→ Exercise input
☆ ☆ ☆ ☆ ☆ ☆ ☆
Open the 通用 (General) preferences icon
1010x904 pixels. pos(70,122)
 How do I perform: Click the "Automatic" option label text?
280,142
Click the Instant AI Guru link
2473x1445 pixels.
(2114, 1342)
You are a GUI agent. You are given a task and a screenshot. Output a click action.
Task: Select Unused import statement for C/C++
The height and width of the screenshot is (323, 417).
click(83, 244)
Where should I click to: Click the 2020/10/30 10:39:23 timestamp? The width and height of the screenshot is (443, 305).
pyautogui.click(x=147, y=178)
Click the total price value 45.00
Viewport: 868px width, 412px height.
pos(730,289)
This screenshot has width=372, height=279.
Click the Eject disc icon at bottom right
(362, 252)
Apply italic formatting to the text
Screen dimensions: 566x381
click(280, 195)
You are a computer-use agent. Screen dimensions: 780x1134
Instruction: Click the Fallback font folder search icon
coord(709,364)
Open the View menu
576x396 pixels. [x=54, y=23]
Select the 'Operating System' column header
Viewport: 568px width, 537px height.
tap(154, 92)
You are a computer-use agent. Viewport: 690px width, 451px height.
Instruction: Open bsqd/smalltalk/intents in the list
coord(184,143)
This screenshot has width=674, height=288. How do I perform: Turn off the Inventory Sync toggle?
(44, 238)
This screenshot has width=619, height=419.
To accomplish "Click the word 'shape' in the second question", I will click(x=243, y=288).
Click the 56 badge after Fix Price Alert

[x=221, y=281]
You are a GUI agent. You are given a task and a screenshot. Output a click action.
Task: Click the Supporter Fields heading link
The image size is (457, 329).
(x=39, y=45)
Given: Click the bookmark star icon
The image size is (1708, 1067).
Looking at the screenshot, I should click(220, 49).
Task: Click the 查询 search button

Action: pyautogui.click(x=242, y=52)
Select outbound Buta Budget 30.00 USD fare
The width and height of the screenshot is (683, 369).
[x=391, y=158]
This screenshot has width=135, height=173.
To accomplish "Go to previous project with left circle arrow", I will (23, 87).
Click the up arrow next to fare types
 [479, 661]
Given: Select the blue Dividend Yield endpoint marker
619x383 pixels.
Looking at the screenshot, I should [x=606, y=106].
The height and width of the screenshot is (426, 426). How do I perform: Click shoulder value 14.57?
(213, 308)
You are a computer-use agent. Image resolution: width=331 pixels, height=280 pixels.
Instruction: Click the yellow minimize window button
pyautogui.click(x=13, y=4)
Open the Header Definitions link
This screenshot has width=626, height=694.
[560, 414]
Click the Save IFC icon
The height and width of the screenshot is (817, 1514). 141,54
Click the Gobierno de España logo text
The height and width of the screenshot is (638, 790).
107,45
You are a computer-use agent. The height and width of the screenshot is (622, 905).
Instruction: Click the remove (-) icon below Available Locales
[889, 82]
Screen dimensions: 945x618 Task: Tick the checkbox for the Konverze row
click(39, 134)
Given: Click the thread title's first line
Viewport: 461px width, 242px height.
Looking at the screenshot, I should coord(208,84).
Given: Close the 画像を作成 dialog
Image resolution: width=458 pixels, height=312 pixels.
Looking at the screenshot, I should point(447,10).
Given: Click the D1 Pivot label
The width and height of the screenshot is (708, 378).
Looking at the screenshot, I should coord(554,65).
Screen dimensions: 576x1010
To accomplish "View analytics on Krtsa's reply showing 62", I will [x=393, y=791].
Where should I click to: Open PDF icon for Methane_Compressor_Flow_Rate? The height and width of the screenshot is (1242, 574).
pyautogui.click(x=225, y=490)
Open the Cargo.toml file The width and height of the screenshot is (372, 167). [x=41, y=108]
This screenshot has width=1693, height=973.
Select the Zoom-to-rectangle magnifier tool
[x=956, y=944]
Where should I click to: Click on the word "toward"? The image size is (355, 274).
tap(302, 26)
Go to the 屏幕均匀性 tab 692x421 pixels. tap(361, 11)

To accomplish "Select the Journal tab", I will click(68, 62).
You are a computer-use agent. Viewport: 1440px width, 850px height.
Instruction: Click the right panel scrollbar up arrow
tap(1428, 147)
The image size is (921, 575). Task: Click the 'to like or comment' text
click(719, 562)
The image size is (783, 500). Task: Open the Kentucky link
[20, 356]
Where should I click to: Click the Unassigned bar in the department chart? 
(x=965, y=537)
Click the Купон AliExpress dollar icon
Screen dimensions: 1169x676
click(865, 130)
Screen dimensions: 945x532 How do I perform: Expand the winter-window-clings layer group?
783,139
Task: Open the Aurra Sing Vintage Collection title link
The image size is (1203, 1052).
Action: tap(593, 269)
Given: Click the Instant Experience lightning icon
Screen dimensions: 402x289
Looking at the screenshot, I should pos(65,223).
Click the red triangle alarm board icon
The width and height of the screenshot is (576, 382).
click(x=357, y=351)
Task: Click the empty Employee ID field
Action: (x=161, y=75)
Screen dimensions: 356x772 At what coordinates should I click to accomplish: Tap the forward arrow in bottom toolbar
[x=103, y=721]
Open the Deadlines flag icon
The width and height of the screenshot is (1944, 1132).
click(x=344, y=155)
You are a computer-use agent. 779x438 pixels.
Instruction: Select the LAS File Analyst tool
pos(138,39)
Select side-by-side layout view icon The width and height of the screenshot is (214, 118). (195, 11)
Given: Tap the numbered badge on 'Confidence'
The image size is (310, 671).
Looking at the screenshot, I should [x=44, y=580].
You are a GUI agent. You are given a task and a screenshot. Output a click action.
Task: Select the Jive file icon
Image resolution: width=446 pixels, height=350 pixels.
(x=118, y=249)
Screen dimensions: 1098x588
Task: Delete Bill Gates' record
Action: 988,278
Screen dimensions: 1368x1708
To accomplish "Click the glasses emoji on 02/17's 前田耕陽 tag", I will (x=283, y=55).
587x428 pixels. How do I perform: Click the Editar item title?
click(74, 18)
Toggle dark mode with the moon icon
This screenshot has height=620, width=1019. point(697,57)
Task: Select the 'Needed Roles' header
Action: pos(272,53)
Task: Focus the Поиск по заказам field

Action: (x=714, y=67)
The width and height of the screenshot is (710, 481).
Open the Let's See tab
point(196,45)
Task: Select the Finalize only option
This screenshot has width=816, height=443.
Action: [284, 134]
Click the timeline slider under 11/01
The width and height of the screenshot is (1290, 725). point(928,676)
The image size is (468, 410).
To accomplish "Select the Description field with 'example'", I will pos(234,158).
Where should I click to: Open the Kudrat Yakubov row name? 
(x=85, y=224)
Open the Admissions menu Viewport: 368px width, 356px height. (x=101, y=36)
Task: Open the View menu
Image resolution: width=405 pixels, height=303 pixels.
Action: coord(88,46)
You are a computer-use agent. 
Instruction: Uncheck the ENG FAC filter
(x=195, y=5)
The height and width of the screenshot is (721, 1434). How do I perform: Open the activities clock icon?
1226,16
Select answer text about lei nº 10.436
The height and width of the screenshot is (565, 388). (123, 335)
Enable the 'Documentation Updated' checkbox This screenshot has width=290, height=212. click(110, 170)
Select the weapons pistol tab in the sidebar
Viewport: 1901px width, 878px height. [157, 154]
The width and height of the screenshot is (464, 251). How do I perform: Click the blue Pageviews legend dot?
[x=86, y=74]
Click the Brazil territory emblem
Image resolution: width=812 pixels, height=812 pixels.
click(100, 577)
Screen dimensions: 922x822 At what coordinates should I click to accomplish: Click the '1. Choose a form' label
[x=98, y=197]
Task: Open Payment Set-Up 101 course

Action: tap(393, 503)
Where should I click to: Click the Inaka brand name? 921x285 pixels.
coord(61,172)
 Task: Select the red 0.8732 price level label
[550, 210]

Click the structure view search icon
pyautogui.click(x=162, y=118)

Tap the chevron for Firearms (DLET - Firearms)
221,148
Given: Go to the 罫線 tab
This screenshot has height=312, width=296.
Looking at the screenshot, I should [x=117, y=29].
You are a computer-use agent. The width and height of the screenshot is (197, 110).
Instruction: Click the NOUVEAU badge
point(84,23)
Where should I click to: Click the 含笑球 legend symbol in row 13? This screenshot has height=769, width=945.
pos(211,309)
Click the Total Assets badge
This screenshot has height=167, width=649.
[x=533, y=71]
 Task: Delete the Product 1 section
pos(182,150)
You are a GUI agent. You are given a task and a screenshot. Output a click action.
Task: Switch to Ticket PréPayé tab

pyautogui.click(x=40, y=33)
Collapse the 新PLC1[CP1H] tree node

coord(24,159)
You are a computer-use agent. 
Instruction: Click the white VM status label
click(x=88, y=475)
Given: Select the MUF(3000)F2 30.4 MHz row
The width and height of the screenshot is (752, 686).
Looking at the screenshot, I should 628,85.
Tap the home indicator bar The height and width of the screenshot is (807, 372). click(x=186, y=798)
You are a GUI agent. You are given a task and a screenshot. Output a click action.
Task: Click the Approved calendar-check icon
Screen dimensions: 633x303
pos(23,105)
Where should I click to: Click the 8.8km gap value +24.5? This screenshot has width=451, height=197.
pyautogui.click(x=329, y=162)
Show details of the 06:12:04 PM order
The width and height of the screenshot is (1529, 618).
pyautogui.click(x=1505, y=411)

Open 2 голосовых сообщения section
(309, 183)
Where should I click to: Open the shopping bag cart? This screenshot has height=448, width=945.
☆ ☆ ☆ ☆ ☆ ☆ ☆
→ Objective
How many of the lines above contain the string "will", matching case exactly? Reply with only the number.

→ Complete output
6